Work instruction: Would you give the listing back word for word once its pictures are removed?

Dataset entries:
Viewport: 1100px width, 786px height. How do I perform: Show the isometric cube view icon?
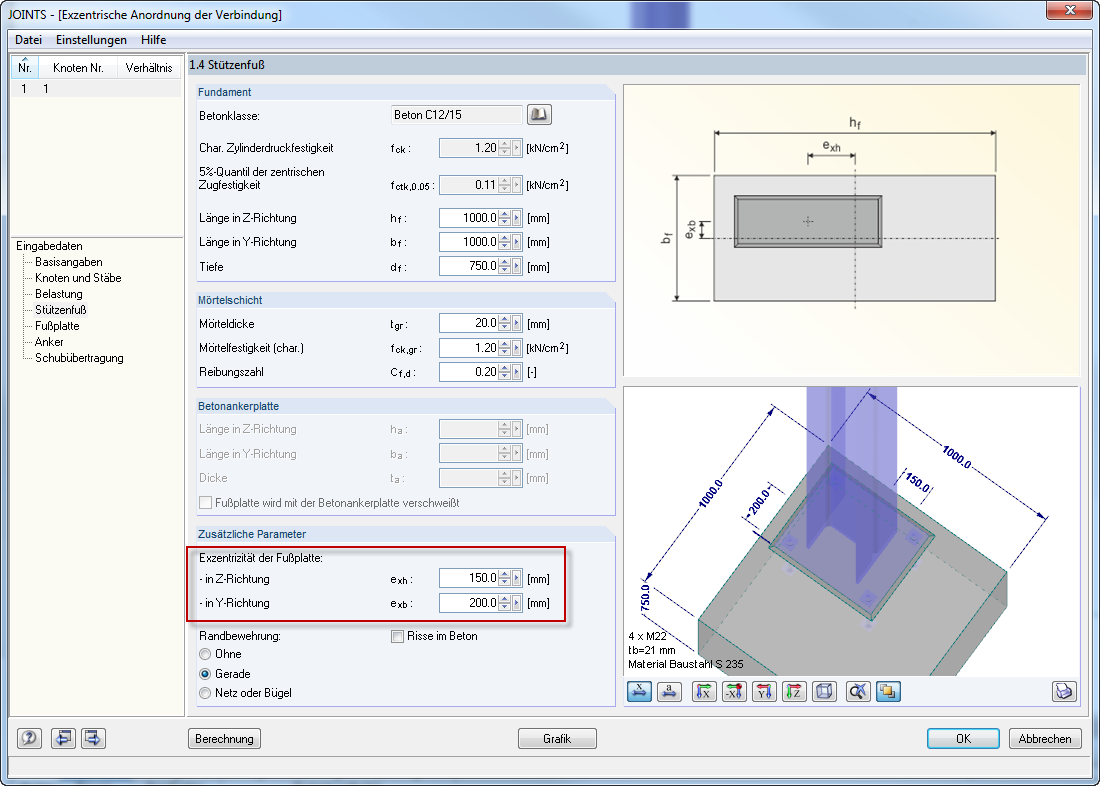tap(824, 692)
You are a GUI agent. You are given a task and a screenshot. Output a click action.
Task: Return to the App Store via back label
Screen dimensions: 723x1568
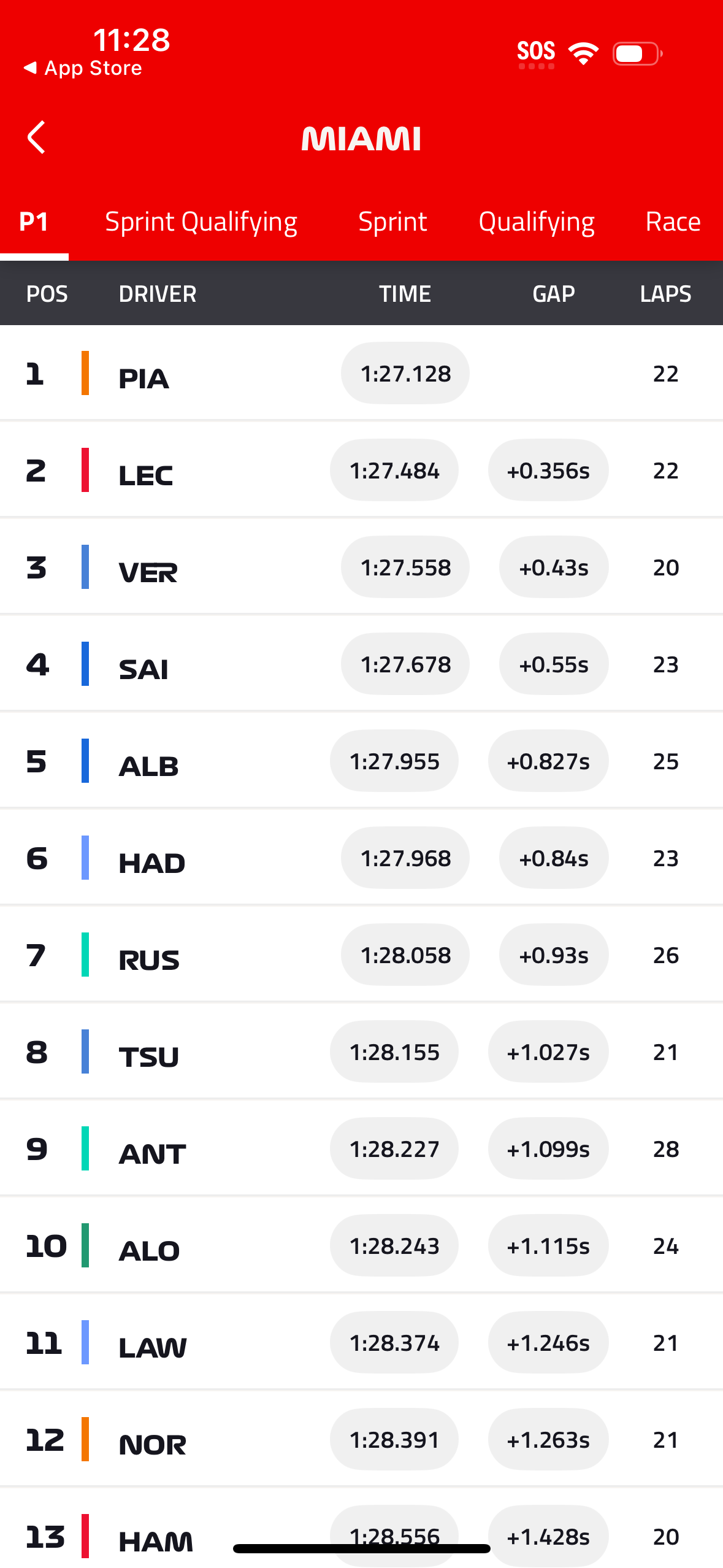click(84, 67)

Exercise output:
Viewport: 1100px width, 786px height. How do I perform: Show the isometric cube view icon?
tap(824, 692)
You are a GUI agent. You are given a task and a screenshot. Output a click action.
Task: Return to the App Store via back label
Screen dimensions: 723x1568
click(84, 67)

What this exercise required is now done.